Supplied records:
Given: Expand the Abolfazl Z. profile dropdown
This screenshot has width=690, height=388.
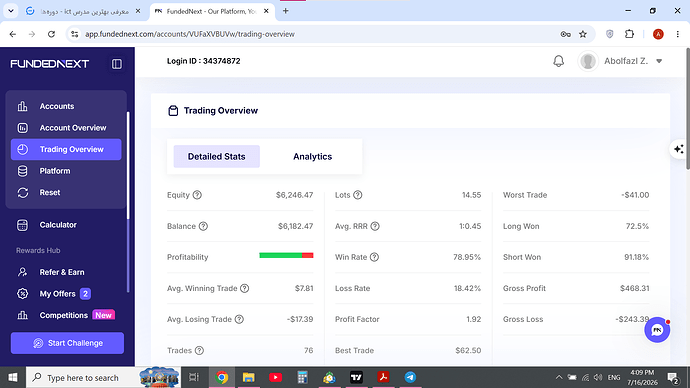Looking at the screenshot, I should (659, 61).
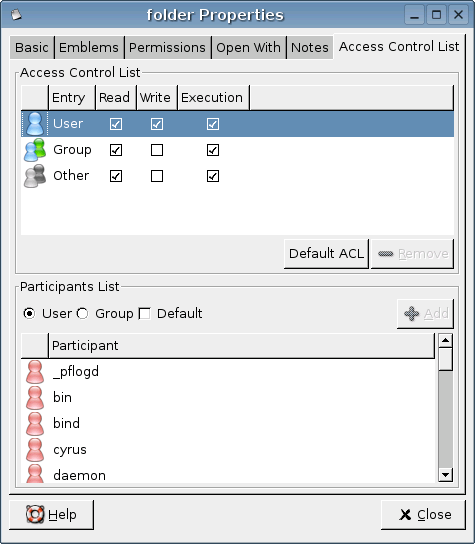Click the cyrus participant user icon
The height and width of the screenshot is (544, 475).
point(35,450)
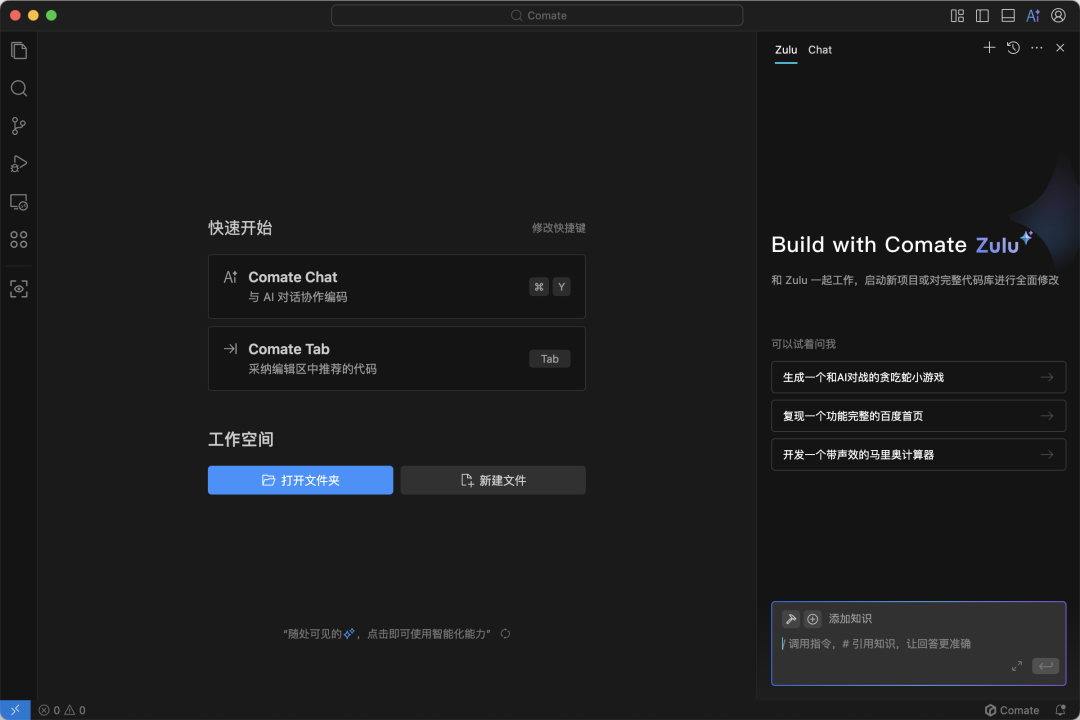
Task: Start a new session with the plus icon
Action: pyautogui.click(x=989, y=47)
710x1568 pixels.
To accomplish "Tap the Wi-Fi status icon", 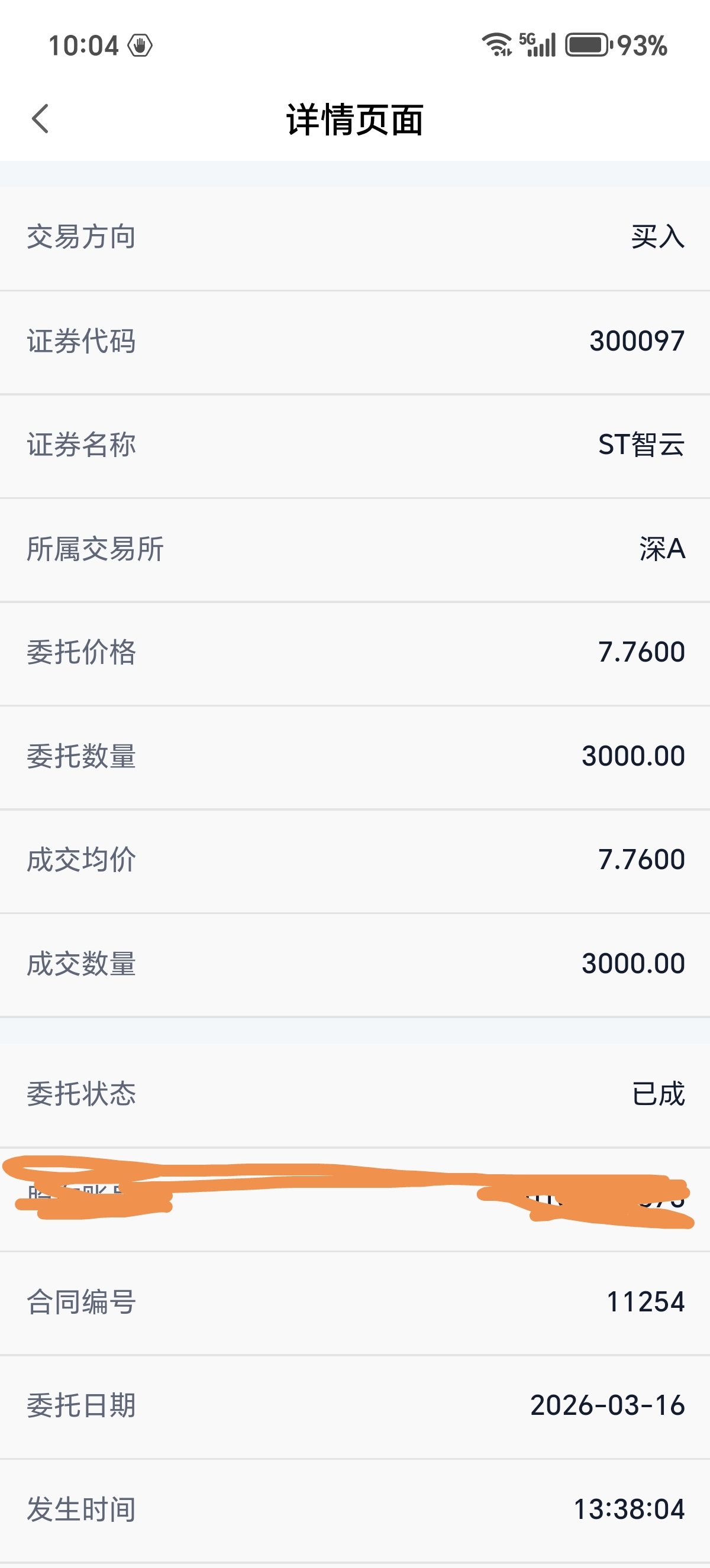I will [x=497, y=45].
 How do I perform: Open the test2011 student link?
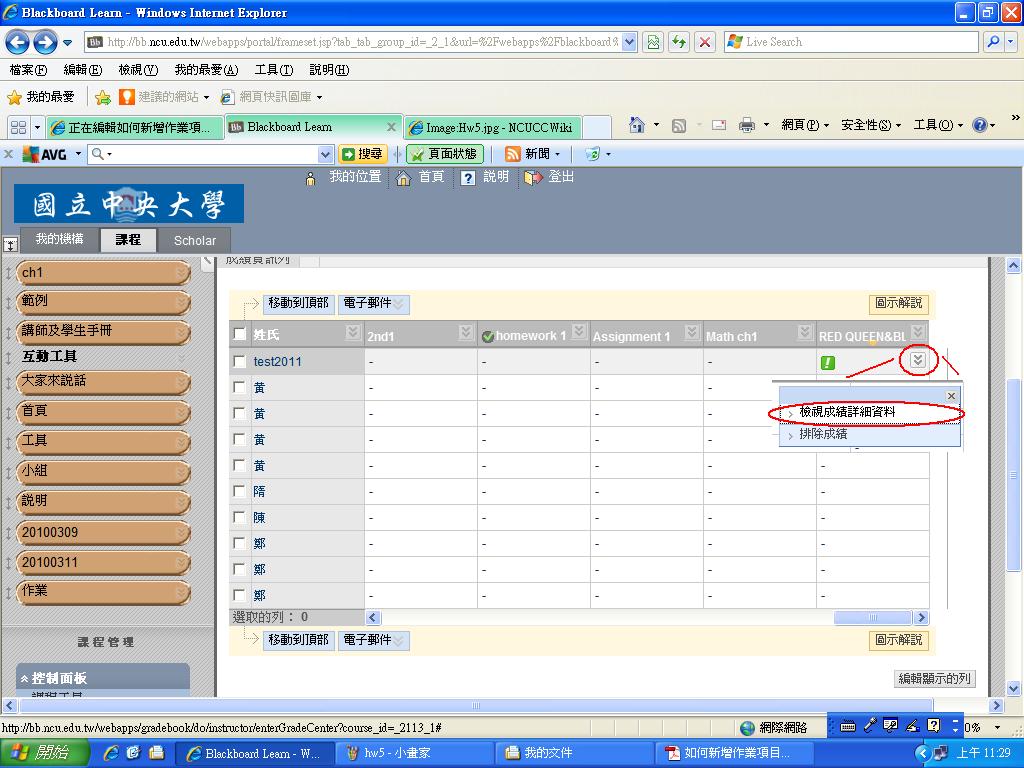tap(277, 361)

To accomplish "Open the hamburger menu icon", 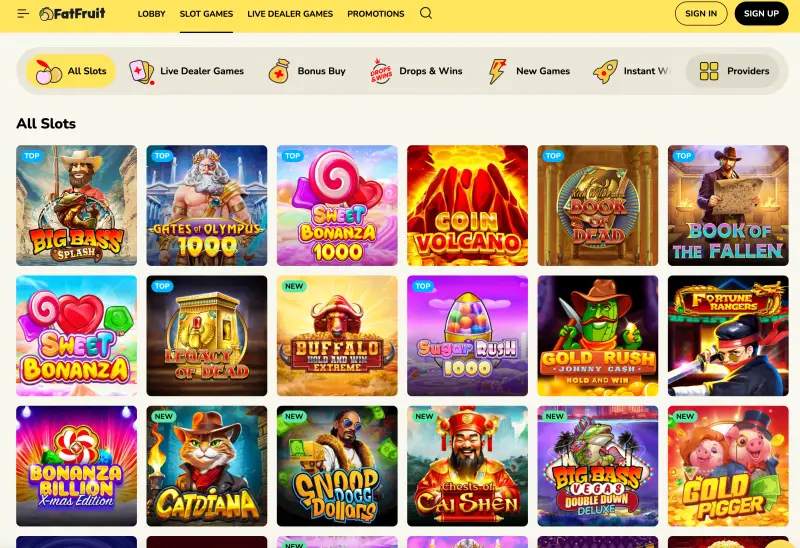I will (x=23, y=14).
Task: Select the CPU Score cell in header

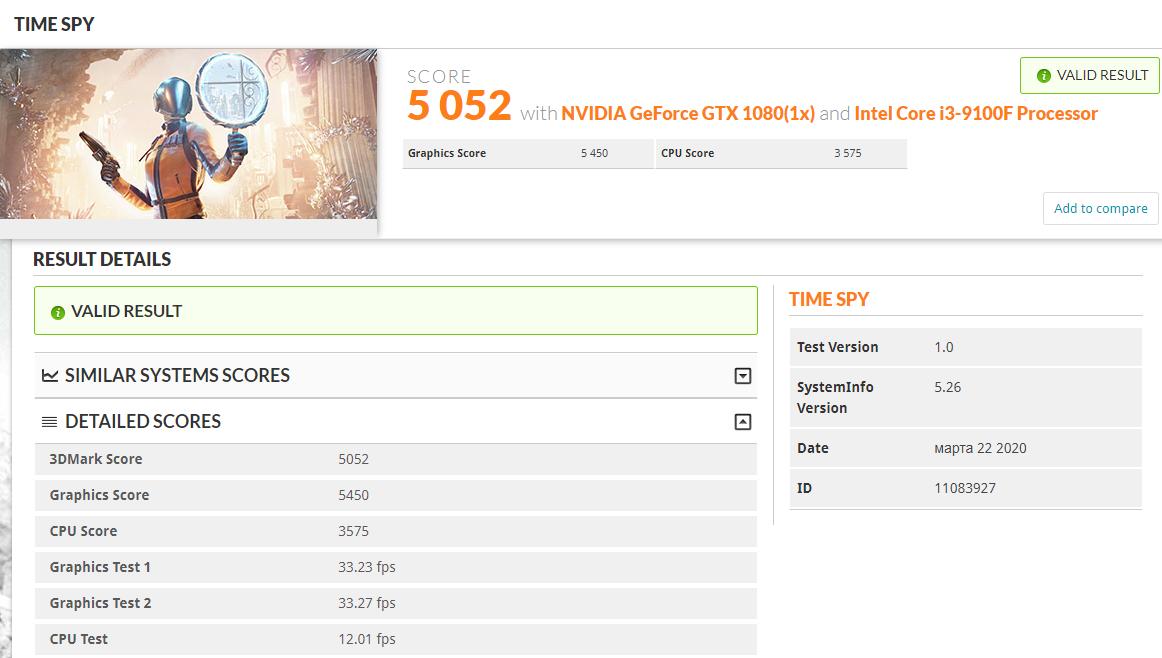Action: 781,153
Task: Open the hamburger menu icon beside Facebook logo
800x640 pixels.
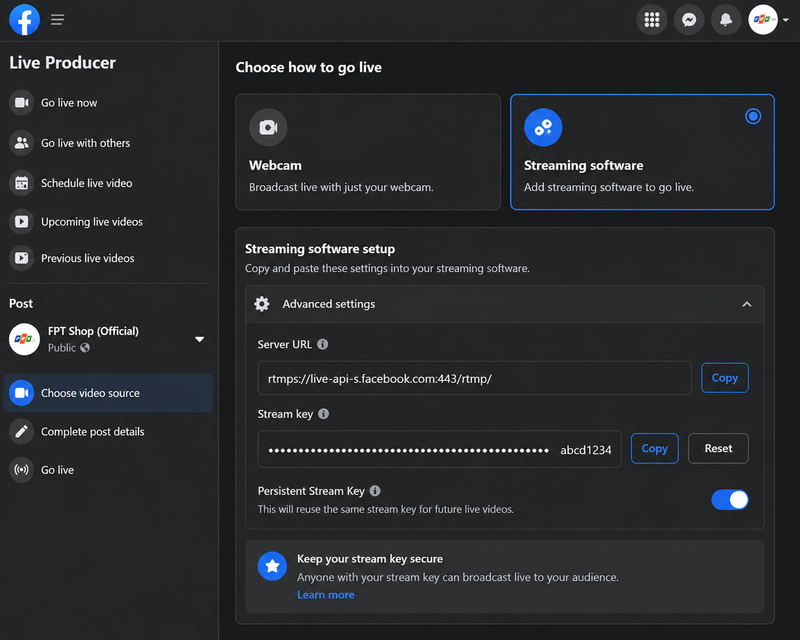Action: click(58, 20)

Exercise:
The copy should begin at the line containing "Task: Open the" and end at the last line of the data above; please restate those lines word for word without the pictures.

Exercise output:
Task: Open the hamburger menu icon beside Facebook logo
800x640 pixels.
Action: click(58, 20)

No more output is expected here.